The Shona language, also known as chiShona, is one of the most widely used languages in Zimbabwe. Nearly 80% of the population of this country speaks the Shona language. The language is also used in such countries as Botswana, Mozambique, and nearly all countries nearby Zimbabwe.
There are three official languages in Zimbabwe. The are Shona, English, and Ndebele. Although Shona is taught in Zimbabwe schools, English is considered to be the primary language. Nevertheless, the Shona language is also used in many of Zimbabwe newspapers, as well as it is widely used on the radio.
There are three main dialects of the Shona language with differences in pronunciation, grammar, and vocabulary. Nevertheless, all dialects of the Shona language are considered to be partially intelligible. The main three dialects include Karanga (also known as Chikakaranga), Zezuru (also known as Chizezuru, Bazezuru, Bazuzura, Mazizuru, Vazezuru, and Wazezuru), Korekore (also known as Northern Shona, Goba, Gova, Shangwe) and Hwesa.

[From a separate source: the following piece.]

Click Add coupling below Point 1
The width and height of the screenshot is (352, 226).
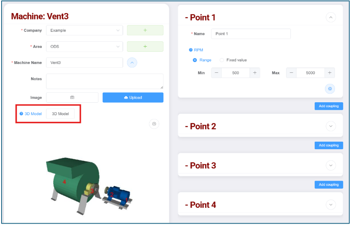329,106
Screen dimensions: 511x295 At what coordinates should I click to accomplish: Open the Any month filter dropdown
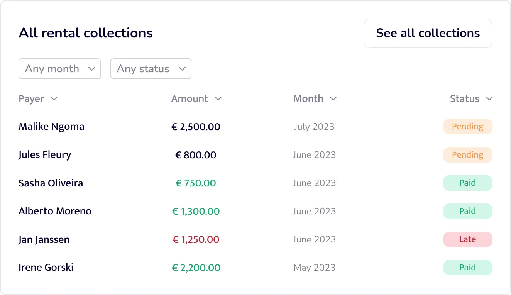(x=60, y=69)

The modern Shona language is based on the two dialects: the Karanga dialect of Masvingo Province and the Zezuru dialect of central and northern Zimbabwe. The other dialects are considered to be minor. Nevertheless, when it comes to the Korekore dialect, one of the minor Shona dialects, it is worth to mention that it has one of the richest vocabularies among all Shona dialects and contains many words that are nonexistent in the major dialects.
Written Shona is evolving from day to day. It is worth to mention that the language is influenced by such languages as English, Afrikaans, and Portuguese, so it is no longer considered to be a pure language used by the previous generations.
When it comes to the spoken Shona, the tone is very important. With the help of the tone, you can differentiate between identical words and mark grammatical functions.
The written Shona is based on the Latin script adopted in 1967. It contains 35 symbols. It is worth to mention that there are no symbols for the sounds /l/ and /x/, breathy /g/ and /r/ used in some dialects.